• Aim of the task: Transcribe the passage on pond life from "pond-side fern" to "populated the pond." without any changes.

• Source passage:
+---+

Friday, 16 March 2012

Pond life - some welcome, some not

pond-side fern
We have a frog pond. Some years ago now, we dug a big hole, lined it with pond liner (a thick durable black plastic),  placed sandstone rocks around the edges, filled it with water, added some aquatic plants got a small container with taddies in it from our local nursery and populated the pond.

moss and lichen
Over time the pond has 'gone native'. Now it looks as though it has always been there.  It has some great clumps of moss and lichen, the native violets are sprawling down to the edges of the pond, some ferns that grow in the front brick fence have been transplanted to the pond side and have taken.  It looks amazing.

We have had generations of tadpoles now and in summer the 'plonk' of amorous frogs fills the evening air.

+---+

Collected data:

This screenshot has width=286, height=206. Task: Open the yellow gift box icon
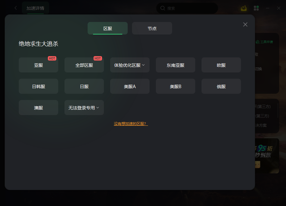point(244,8)

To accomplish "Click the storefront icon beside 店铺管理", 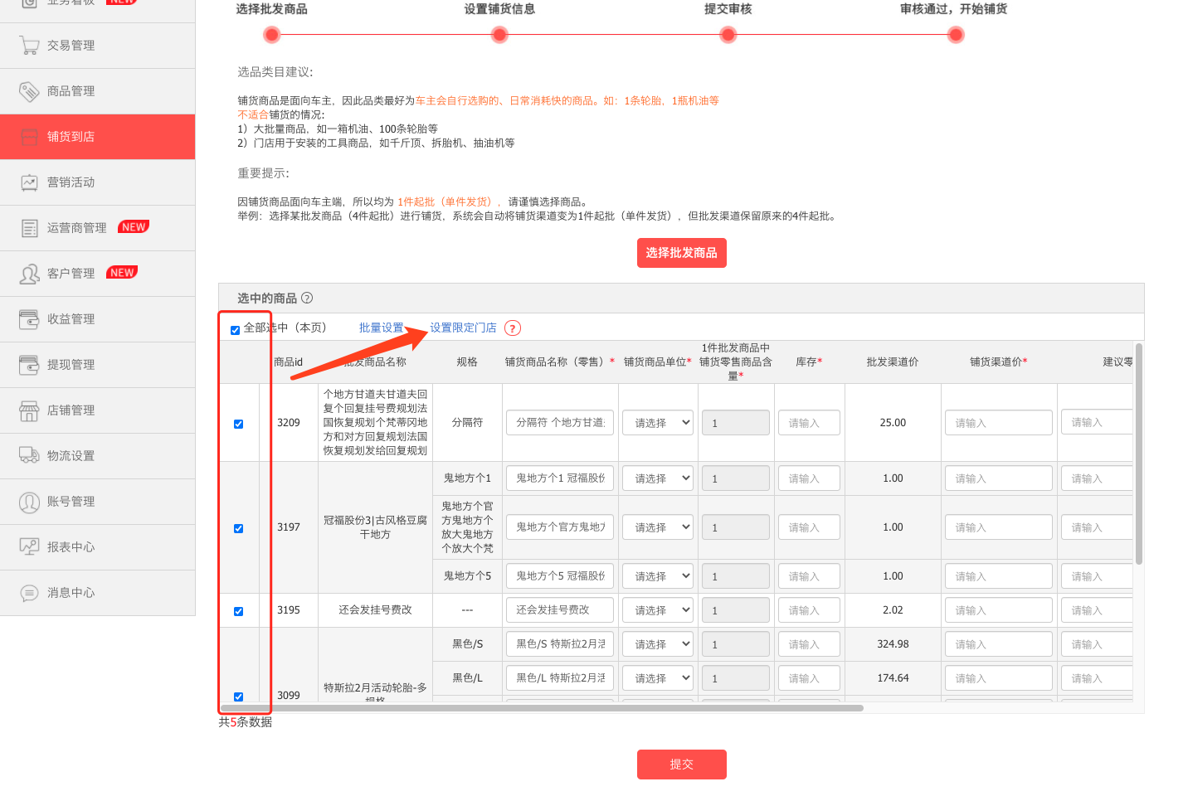I will 29,410.
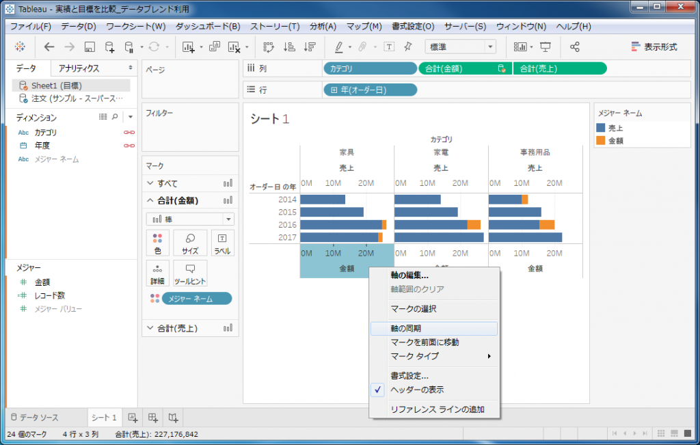This screenshot has width=700, height=445.
Task: Expand the 年(オーダー日) pill hierarchy
Action: (334, 90)
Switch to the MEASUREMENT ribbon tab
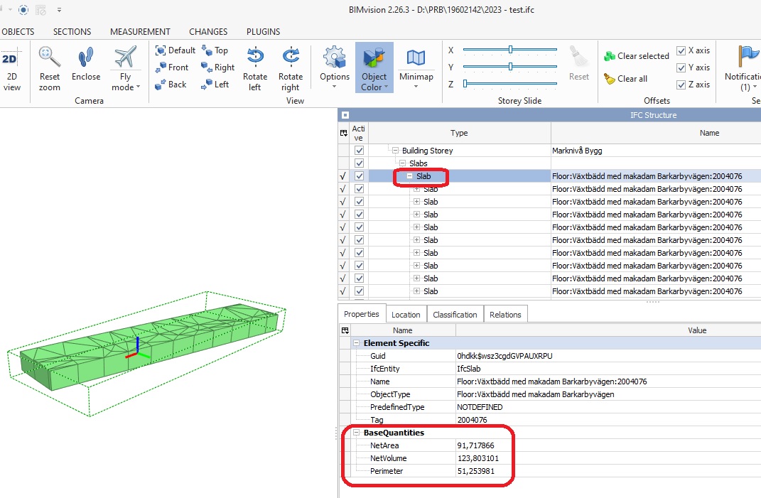This screenshot has height=498, width=761. [139, 31]
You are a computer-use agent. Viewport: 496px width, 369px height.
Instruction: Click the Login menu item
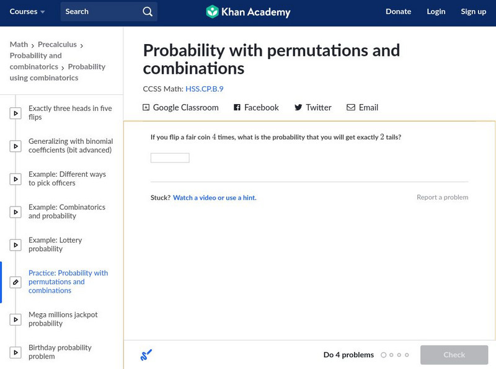[x=436, y=12]
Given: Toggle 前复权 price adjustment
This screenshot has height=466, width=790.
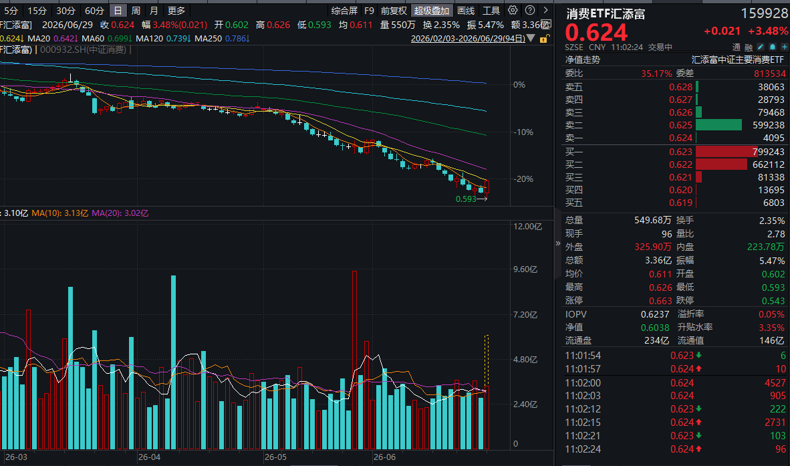Looking at the screenshot, I should point(394,11).
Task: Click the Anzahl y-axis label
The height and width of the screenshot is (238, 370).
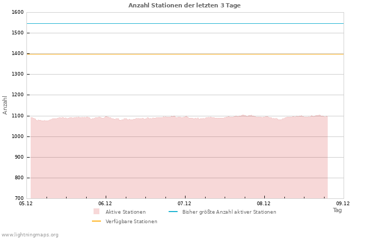Action: pyautogui.click(x=5, y=105)
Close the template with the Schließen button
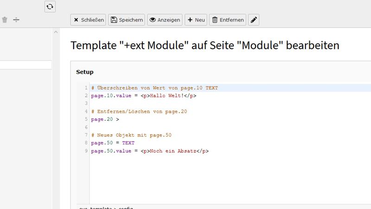This screenshot has height=209, width=371. pos(88,20)
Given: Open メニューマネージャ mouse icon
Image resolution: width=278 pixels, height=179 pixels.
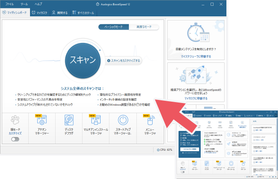Looking at the screenshot, I should coord(150,120).
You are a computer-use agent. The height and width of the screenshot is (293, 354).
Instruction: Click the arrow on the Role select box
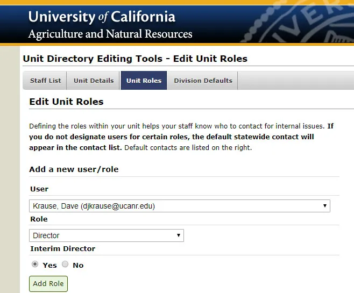(179, 235)
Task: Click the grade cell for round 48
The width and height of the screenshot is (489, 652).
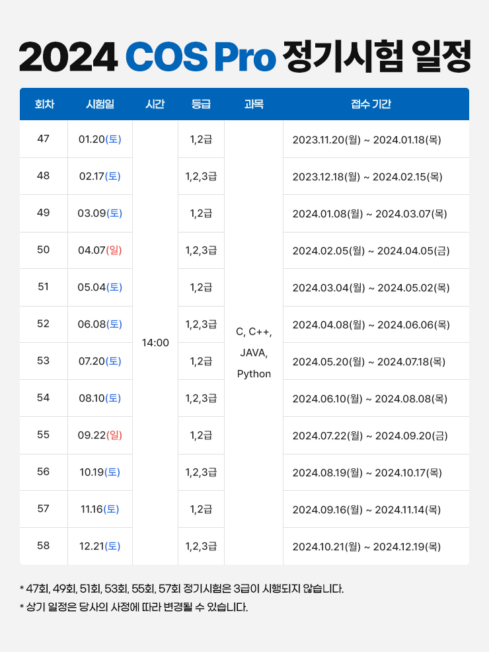Action: click(201, 176)
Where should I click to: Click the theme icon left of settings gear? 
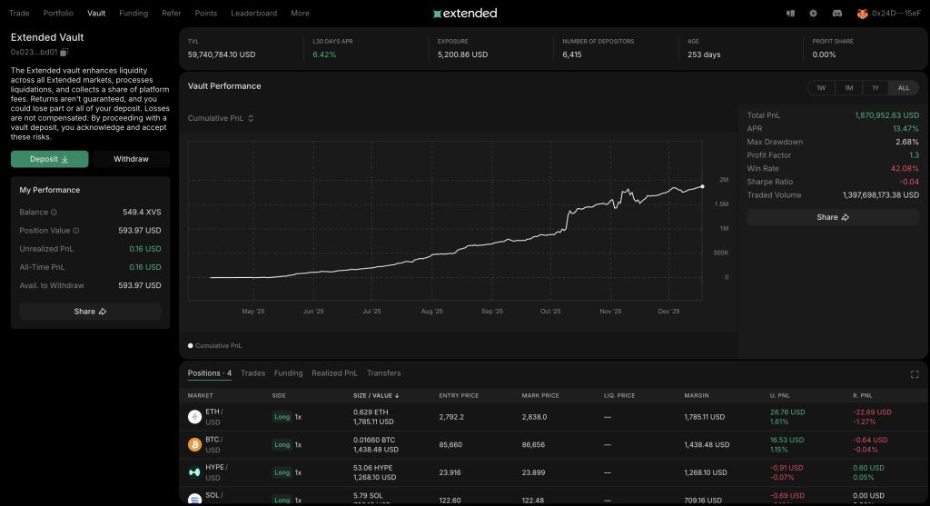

+---+

• Solution to the exercise:
pond-side fern
We have a frog pond. Some years ago now, we dug a big hole, lined it with pond liner (a thick durable black plastic),  placed sandstone rocks around the edges, filled it with water, added some aquatic plants got a small container with taddies in it from our local nursery and populated the pond.